Görev A ▸
İzmir Kitap Fuarı'na ilişkin metne göre fuarın ana teması nedir?

Verilen Metin ▸
:::::

10 Nisan 2005 21:00

İzmir'de kitaplı günler

TÜYAP Fuarcılık ve Türkiye Yayıncılar Birliği tarafından düzenlenen İzmir Kitap Fuarı, hareketli bir hafta sonu geçirdi. Ana teması "Ege'nin iki yakası" olarak belirlenen fuarda, 82 etkinlik yapılacak, 195 yazar ve aydın bu etkinliklere katılacak.

Paylaş
TÜYAP Fuarcılık ve Türkiye Yayıncılar Birliği tarafından düzenlenen İzmir Kitap Fuarı, hareketli bir hafta sonu geçirdi. Ana teması "Ege'nin iki yakası" olarak belirlenen fuarda, 82 etkinlik yapılacak, 195 yazar ve aydın bu etkinliklere katılacak. Fuar süresince, 500 yazar okurlarıyla buluşup kitaplarını imzalayacak. Bu yıl 10. kez kapılarını açan İzmir Kitap Fuarı, Türkiye'nin ikinci büyük kitap fuar olma özelliğini taşıyor. Fuarın ilk günü olan 9 Nisan'da okurlarıyla buluşan Penguen çizerlerine ilgi yoğundu. Fuarda en çok ilgiyi çeken ürünlerden biri de, Penguen dergisinin "Tayyip'ler Alemi" kapağının afişi oldu.

:::::

İşlenecek Kayıtlar ▸
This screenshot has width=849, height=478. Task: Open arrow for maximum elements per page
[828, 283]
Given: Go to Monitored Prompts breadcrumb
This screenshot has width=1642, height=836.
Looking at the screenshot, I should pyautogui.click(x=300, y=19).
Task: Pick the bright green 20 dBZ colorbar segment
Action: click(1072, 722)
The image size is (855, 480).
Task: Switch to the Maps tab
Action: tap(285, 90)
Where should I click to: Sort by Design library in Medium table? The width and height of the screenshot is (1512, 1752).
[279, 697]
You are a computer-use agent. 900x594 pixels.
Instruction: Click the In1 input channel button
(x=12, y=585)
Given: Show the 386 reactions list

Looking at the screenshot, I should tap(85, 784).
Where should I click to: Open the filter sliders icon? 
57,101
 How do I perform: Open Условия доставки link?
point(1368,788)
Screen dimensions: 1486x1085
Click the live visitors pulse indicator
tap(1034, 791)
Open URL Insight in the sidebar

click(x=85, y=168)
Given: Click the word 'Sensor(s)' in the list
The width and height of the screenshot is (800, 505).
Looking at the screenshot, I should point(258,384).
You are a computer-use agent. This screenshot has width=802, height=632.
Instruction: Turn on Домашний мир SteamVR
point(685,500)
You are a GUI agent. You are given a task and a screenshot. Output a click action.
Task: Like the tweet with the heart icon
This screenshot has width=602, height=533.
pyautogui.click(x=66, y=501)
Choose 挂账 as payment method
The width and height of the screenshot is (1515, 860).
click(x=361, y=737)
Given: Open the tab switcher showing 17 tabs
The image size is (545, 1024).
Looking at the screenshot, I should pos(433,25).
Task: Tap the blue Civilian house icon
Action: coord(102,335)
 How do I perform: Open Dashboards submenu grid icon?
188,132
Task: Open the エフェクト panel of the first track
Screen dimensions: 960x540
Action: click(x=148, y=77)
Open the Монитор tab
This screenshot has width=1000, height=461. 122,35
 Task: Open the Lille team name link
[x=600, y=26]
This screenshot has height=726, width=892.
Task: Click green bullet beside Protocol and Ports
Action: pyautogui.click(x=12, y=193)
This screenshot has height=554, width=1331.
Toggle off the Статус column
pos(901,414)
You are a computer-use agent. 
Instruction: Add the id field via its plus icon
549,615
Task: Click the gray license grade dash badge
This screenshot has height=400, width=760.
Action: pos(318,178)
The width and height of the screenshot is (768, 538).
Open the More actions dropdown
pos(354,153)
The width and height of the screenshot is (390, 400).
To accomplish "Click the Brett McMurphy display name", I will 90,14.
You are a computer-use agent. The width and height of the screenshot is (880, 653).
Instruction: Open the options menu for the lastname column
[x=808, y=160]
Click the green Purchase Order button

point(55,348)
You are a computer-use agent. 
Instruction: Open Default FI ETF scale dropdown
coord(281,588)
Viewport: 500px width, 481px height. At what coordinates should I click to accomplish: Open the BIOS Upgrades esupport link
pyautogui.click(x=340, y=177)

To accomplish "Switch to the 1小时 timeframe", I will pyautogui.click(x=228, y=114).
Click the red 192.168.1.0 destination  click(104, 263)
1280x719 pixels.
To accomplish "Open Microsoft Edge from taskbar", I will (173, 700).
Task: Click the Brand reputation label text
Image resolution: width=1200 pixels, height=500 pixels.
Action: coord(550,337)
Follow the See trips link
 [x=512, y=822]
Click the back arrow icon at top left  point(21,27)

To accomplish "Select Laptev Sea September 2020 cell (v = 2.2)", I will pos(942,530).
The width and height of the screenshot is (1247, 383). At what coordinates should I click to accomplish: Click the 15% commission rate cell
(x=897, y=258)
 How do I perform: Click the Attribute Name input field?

:::::

Görev B ▸
Kayıtlarda "Task: Open the Lille team name link" ifadesini içeren satırdan "point(55,348)" ifadesini içeren satıra kadar, bu satır da dahil olmak üzere, tüm satırları harfiyen aktarınız.

Yanıt A ▸
Fuarın ana teması "Ege'nin iki yakası" olarak belirlenmiştir.

Yanıt B ▸
 Task: Open the Lille team name link
[x=600, y=26]
This screenshot has height=726, width=892.
Task: Click green bullet beside Protocol and Ports
Action: pyautogui.click(x=12, y=193)
This screenshot has height=554, width=1331.
Toggle off the Статус column
pos(901,414)
You are a computer-use agent. 
Instruction: Add the id field via its plus icon
549,615
Task: Click the gray license grade dash badge
This screenshot has height=400, width=760.
Action: pos(318,178)
The width and height of the screenshot is (768, 538).
Open the More actions dropdown
pos(354,153)
The width and height of the screenshot is (390, 400).
To accomplish "Click the Brett McMurphy display name", I will 90,14.
You are a computer-use agent. The width and height of the screenshot is (880, 653).
Instruction: Open the options menu for the lastname column
[x=808, y=160]
Click the green Purchase Order button

point(55,348)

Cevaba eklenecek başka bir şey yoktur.